私たちには生徒の夢を叶える“使命”がある

もともと本校は、産業文化の発展に寄与する人材の育成を目指すべく、実業校としてその産声を上げました。ただ、大学進学に力を入れるようになってからも一貫して変わらぬ思いがあります。

それは、私たちには生徒の夢を叶える“使命”があるということです。毎年、多くの生徒たちが本校の門を叩いてくれますが、そのほぼ全員が進路として大学進学を希望しています。もちろん夢の成就は大学のさらに先にあるものですが、その過程として進学を求めているわけですから、その期待に応えるのは当然の務め。さらに言えば、入学時に抱いた期待をさらに上回る成果をもって応えたいと考えています。

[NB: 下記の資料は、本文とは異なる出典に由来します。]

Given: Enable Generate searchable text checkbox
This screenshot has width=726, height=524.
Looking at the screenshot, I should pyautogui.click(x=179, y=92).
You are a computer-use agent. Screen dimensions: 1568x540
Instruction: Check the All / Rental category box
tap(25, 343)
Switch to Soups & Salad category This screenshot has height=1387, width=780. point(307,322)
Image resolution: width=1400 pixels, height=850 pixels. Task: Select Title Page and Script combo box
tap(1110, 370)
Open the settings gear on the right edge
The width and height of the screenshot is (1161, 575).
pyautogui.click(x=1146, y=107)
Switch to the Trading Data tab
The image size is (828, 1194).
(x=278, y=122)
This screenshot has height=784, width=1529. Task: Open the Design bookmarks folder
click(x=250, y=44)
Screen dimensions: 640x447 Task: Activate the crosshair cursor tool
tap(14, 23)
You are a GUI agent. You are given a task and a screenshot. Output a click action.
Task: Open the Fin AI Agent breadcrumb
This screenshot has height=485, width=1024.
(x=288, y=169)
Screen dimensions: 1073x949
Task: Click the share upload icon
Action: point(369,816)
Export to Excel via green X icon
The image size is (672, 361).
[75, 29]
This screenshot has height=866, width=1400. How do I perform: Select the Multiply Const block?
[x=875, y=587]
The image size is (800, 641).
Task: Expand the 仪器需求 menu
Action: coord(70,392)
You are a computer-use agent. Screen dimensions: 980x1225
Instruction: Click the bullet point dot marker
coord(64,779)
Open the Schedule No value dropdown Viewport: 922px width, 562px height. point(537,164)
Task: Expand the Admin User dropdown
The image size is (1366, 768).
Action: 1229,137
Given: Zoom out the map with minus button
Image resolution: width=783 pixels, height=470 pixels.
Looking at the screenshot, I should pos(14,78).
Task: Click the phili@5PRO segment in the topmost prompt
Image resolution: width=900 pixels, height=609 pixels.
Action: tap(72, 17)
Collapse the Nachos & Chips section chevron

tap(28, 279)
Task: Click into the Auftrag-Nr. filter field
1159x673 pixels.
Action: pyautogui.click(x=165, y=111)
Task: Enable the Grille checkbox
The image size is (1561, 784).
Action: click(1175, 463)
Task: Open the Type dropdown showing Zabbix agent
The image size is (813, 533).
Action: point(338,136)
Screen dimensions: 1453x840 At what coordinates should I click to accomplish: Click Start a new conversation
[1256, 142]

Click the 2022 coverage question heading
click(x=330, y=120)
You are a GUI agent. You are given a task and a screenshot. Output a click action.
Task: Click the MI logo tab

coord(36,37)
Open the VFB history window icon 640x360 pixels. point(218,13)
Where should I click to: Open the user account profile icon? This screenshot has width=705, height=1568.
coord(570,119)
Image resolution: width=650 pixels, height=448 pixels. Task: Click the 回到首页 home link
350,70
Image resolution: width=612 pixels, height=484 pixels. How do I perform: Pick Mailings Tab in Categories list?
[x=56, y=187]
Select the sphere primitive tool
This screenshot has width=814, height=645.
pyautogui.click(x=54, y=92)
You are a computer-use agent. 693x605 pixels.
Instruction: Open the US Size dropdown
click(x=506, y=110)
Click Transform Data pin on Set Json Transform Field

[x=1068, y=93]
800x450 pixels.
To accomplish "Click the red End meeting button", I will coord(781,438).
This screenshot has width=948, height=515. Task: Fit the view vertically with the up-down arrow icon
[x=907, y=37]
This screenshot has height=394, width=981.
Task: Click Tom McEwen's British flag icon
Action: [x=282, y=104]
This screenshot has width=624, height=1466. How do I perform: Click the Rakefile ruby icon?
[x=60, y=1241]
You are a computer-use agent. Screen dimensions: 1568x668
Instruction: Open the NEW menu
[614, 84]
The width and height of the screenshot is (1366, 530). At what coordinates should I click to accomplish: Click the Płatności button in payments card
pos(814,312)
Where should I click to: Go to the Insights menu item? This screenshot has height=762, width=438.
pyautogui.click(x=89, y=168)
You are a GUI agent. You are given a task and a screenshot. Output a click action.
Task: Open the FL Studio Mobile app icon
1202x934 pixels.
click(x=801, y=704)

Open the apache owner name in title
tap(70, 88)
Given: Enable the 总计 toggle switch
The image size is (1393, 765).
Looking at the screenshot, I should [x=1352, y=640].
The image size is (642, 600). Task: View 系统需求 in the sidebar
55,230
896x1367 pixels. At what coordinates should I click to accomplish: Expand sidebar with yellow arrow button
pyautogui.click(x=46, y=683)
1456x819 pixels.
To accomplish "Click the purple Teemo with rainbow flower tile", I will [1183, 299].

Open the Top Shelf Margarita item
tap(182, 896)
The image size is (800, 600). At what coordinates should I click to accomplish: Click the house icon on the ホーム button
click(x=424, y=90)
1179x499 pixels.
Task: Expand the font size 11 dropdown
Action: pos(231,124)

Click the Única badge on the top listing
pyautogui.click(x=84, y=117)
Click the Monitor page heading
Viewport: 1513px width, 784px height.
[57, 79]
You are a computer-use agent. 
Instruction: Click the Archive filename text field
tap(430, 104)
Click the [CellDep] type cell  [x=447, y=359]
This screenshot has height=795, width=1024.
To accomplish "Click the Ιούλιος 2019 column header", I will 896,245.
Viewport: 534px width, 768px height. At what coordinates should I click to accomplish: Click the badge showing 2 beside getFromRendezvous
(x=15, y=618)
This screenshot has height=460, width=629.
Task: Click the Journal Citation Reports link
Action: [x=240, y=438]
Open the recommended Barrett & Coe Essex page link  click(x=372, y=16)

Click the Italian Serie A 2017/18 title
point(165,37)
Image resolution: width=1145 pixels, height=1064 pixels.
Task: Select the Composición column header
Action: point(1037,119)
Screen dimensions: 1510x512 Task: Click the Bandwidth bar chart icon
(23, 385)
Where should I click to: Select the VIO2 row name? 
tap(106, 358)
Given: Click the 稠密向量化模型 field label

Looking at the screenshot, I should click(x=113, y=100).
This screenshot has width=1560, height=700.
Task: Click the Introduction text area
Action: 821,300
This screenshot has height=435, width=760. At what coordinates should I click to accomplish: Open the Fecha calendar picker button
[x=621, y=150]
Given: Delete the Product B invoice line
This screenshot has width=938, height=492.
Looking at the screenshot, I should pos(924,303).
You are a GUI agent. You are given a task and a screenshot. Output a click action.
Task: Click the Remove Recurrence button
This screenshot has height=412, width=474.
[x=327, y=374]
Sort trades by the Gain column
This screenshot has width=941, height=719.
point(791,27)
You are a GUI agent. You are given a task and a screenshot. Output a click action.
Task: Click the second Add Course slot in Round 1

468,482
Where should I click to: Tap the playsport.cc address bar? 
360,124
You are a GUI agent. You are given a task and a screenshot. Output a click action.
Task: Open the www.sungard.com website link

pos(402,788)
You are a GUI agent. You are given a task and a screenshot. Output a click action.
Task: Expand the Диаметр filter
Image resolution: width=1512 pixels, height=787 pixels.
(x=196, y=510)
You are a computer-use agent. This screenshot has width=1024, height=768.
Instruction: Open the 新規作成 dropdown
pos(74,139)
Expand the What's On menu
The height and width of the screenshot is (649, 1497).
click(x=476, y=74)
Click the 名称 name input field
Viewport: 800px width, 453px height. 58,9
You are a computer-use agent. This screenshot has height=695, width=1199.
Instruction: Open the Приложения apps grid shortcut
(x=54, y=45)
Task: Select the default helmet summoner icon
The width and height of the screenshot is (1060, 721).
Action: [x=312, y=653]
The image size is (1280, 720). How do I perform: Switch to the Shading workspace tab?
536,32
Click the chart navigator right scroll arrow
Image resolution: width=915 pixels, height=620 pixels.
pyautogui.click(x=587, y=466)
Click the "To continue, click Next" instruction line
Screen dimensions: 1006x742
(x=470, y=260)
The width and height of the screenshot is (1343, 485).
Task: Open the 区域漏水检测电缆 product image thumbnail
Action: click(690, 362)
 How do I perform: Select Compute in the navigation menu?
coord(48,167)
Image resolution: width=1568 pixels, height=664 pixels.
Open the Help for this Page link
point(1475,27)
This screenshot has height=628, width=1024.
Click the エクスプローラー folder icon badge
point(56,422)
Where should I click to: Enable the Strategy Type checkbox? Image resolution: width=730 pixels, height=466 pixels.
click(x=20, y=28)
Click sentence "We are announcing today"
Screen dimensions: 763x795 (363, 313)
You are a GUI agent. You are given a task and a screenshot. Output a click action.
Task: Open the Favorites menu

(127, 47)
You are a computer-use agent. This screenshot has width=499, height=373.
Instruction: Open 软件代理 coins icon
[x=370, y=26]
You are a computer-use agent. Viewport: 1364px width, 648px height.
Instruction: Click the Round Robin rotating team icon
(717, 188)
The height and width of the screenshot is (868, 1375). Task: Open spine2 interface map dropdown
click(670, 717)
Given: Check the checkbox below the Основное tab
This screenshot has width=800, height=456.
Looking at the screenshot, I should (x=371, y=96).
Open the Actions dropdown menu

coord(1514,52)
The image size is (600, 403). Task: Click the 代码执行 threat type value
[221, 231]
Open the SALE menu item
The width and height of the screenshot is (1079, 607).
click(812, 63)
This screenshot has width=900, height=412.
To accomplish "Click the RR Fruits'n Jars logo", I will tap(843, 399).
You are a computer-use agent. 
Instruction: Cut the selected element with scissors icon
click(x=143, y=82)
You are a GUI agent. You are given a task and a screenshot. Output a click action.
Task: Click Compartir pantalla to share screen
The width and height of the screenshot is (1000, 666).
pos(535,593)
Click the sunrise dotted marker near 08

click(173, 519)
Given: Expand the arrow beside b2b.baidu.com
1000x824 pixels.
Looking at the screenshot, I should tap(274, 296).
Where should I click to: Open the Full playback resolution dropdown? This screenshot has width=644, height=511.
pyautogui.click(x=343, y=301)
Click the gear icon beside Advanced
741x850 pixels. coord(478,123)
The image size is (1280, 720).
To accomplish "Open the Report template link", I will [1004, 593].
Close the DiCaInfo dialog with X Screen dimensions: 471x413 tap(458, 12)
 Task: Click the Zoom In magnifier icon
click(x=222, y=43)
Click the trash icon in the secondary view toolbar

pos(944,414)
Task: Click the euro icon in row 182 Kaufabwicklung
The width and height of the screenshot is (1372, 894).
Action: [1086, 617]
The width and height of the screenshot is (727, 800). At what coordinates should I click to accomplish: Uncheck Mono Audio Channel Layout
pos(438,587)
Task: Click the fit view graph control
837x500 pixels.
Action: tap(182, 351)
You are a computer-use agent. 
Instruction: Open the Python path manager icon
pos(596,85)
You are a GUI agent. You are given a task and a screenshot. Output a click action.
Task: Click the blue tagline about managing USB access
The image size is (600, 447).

しかしそれは、大学進学のみを第一義に考え、生徒たちに受験一色の学校生活を送らせるということではありません。学力の定着や伸長は大前提ではありますが、むしろ「それ以外」を非常に大事にしています。本校にいわゆる“進学校”としてのイメージを抱いている方からは、驚かれることも多いですね。

「教養講座」は我が校らしさの体現

その具体例として代表的なのが、恒例の「土曜講座」ではないかと思います。特定の土曜日に60分×3コマの講座を開催しているもので、生徒の参加は任意。もうかれこれ20年来の取り組みです。

内容は大きく二つに分かれており、一つは「学習講座」。名前のとおり、教科学習のサポートを行うものです。補習授業や英検などの対策、高3になると志望校別や分野別の受験対策を行う日もあります。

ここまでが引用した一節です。